Der pax-investify kommt von der kirchennahen Pax-Bank aus Köln. Die Jahreskosten sind mit ungefähr 1,67 Prozent nicht hoch, die Pax-Bank macht aber im Gegensatz zu den anderen getesteten Anbietern nicht öffentlich, in welche Fonds und ETFs sie investiert. Das erfahren Anlegerinnen und Anleger erst, wenn sie zum ersten Mal Geld eingezahlt haben. Auch die hohe Mindestanlagesumme von 5.000 Euro könnte Interessenten abschrecken.

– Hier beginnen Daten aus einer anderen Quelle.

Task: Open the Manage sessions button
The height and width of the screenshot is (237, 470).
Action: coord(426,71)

Immerhin: Für die Auswahl der Fonds und ETFs gelten bis auf Verhütung und Abtreibung die überwiegend strengen Ausschlusskriterien der Pax-Bank.

Und die Renditen?

ECOreporter hat bei den Anbietern die Wertentwicklungen ihrer jeweils risikofreudigsten und risikoärmsten Anlagestrategie abgefragt. In beiden Kategorien schneiden vividam und Klimafonds.de gut ab (siehe Tabelle). Auf lange Sicht legten ihre risikofreudigsten, also aktienlastigsten Portfolios etwas mehr zu als der MSCI World Index, in dem Aktien aus der ganzen Welt versammelt sind: Er gewann in den letzten drei Jahren 64 Prozent, seit dem etwas späteren Start des risikofreudigsten vividam-Angebots legte er 47 Prozent zu.

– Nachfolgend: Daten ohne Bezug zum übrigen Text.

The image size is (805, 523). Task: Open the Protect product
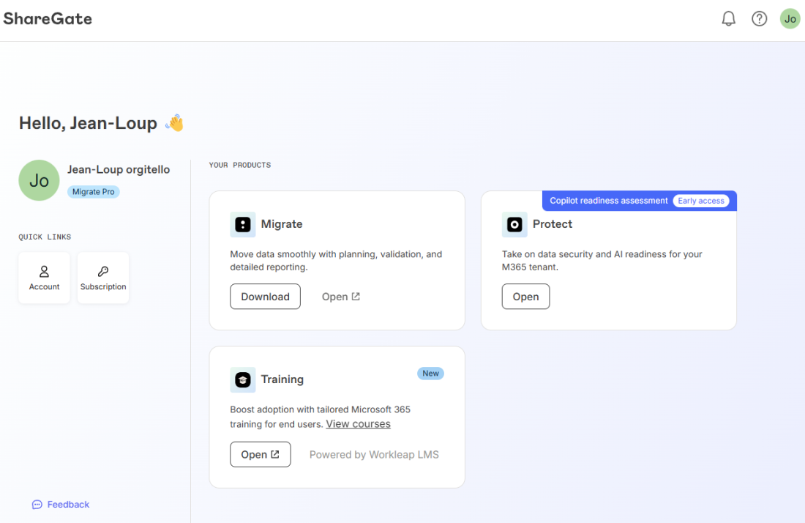click(x=525, y=297)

Auch bei den defensivsten Anlagestrategien stehen vividam und Klimafonds.de etwas besser da als der Gesamtmarkt. VisualVest und pax-investify erzielten auf Sicht von einem und drei Jahren schwächere Renditen, weil die Aktienquoten in den Portfolios niedriger sind. Der GLS onlineInvest ist noch zu jung, um seine Wertentwicklungen bewerten zu können.

Fazit

Robo-Advisors eignen sich für Menschen, die in Aktien und Anleihen investieren wollen, ohne sich Gedanken um die Auswahl und Gewichtung von Fonds machen zu müssen. Der Preis dafür: etwa 1 Prozent Servicegebühr pro Jahr (bei VisualVest 0,6 Prozent). Dazu kommen die laufenden Fondskosten, die auch bezahlen muss, wer die Fonds und ETFs selbst kauft.

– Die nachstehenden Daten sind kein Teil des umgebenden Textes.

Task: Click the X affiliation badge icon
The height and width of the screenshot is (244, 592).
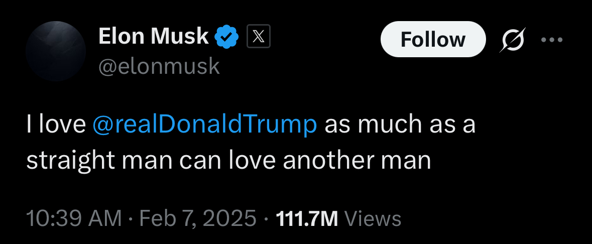Action: click(x=259, y=37)
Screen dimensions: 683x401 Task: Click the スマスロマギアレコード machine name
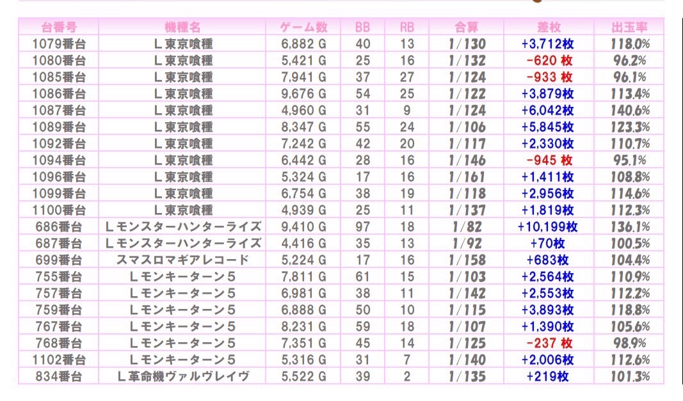pyautogui.click(x=182, y=260)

Bis auf pax-investify sind alle hier vorgestellten Vermögensverwalter sehr transparent, bei der Nachhaltigkeit der Portfolios gibt es aber deutliche Unterschiede: GLS onlineInvest und vividam sind kerngrün, VisualVest und Klimafonds.de deutlich konventioneller. Das Angebot von pax-investify kann ECOreporter nicht bewerten, weil der Anbieter die dazu notwendigen Daten nicht herausgibt. Im Renditevergleich liegen vividam und Klimafonds.de vorne.